Но вот новая игра. Сильные парни гоняют по деревне колесо. Оно изготавливается из берёзового ствола, диаметром сантиметров 20-25. Иногда колесо оковывают железным обручем. Нередко жесткий удар по неокованному колесу и его куски веером летят во все стороны. Задача обороняющейся команды как можно раньше остановить колесо на своем поле и послать его в поле противника. Вслед за колесом устремляется вся команда, чтобы остановить его, когда оно катится уже обратно. И так до тех пор, пока команды не устанут. Проигравший тот, на чьём поле закончилась игра.

Были и другие игры: "Тузяк", "Городки", "Мяч выжигало". Но здоровый молодецкий дух деревенских парней не всегда устраивали эти игры. Им хотелось показать свою силу и удаль. Поэтому отдавали предпочтение силовой схватке, подобной классической борьбе. Обхватив руками друг друга накрест, борцы стремились устоять и не дать противнику положить себя на лопатки. Когда-то до войны аржавским Поддубным стал Салин Филипп. С Филиппом пробовали бороться мой дед Афанасий, да отец. Только они и могли оказать Филиппу сопротивление.

Дух новой жизни смело врывался в деревенский быт. Лихо и задорно влетела в деревню музыка композитора Захарова. Как понятны и близки каждому деревенскому были слова песни "Загудели, заиграли провода, мы такого не видали никогда". Фёдор Василевский, пожалуй, первым из аржавцев купил патефон. Деревня по очереди приходила к нему послушать пластинки. У порога ставили обувь, взрослые проходили в одежде дальше, рассаживаясь по скамейкам, стоящим у стен, а мы, малыши, горохом рассыпались по полу. Керосиновая лампа, висящая под потолком, давала не только свет, но и умиротворение крестьянской избе. А Русланова! Она своими песнями окрылила деревню. Её "Валенки" пели на вечёрках, в застолье, на посиделках.

Не только для детей, но и для взрослых патефон был загадкой. Ну как здесь по этому поводу не вспомнить рассказ в "Комсомольской правде" "Будь памятником".

ФОРМУЛИРОВКА ЗАДАНИЯ 1
Определите, согласуются ли с приведённым выше отрывком о деревенской жизни утверждения (а), (б) и (в), и для каждого ответьте «да» или «нет», точно процитировав решающие слова отрывка. (а) Колесо для игры делали из берёзового ствола. (б) Проигравшей считалась команда, на поле которой игра началась. (в) Первым из аржавцев патефон купил Салин Филипп.
ФОРМУЛИРОВКА ЗАДАНИЯ 2
Продолжите приведённый выше отрывок о деревенской жизни с того места, где обрывается его текст.

ПРЕДСТАВЛЕННЫЕ МАТЕРИАЛЫ
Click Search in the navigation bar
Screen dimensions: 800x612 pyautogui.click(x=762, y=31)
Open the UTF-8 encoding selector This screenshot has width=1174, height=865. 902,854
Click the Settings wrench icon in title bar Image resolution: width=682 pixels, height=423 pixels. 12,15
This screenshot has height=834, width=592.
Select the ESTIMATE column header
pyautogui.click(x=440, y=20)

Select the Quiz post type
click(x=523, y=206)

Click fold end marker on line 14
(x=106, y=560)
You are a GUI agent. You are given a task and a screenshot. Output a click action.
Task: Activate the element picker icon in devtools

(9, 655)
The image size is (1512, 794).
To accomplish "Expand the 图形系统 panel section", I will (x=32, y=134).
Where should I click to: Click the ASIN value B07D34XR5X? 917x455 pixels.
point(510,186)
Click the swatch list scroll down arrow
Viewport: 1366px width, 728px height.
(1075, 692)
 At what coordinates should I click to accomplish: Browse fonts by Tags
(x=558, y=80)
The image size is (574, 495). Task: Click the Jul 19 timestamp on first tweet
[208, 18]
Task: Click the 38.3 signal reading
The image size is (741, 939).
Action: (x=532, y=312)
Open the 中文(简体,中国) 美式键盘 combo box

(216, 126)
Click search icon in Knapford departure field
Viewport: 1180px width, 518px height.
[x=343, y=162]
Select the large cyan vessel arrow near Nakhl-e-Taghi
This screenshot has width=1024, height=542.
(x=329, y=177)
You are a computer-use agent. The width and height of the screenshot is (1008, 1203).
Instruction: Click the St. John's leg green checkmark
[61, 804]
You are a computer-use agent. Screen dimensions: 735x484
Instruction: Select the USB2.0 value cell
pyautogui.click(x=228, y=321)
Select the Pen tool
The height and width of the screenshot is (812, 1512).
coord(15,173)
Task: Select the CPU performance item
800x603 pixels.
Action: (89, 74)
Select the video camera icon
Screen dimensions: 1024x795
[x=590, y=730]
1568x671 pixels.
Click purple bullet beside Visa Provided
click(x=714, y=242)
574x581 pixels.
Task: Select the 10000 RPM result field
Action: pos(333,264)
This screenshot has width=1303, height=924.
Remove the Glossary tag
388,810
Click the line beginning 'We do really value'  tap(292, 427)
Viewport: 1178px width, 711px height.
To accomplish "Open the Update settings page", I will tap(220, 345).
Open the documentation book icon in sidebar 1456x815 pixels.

ПИСЬМЕННЫЙ ОТВЕТ 1
(а) Да: «Оно изготавливается из берёзового ствола».
(б) Нет: «Проигравший тот, на чьём поле закончилась игра».
(в) Нет: «Фёдор Василевский, пожалуй, первым из аржавцев купил патефон».

ПИСЬМЕННЫЙ ОТВЕТ 2
Уже после войны трактор-колёсник, прошедший дорогами мирных дней и фронтовыми, колхозная деревня ставит на пьедестал. Это событие отмечается коллективным застольем. Играет патефон. Женщина, наклонясь к своей соседке: "Митриевна, шо ни кожи, а в патехвоне люди е". Конечно, были такие мысли и у аржавцев, посещавших культпросвет Василевских. Пожалуй, больше всего так думали дети. Признаться, имел такую тайну и я. И мне казалось, что в патехвоне, как говорили в деревне, люди есть, но только маленькие, со спичечную коробку, поэтому и вмещаются в этом загадочном ящичке.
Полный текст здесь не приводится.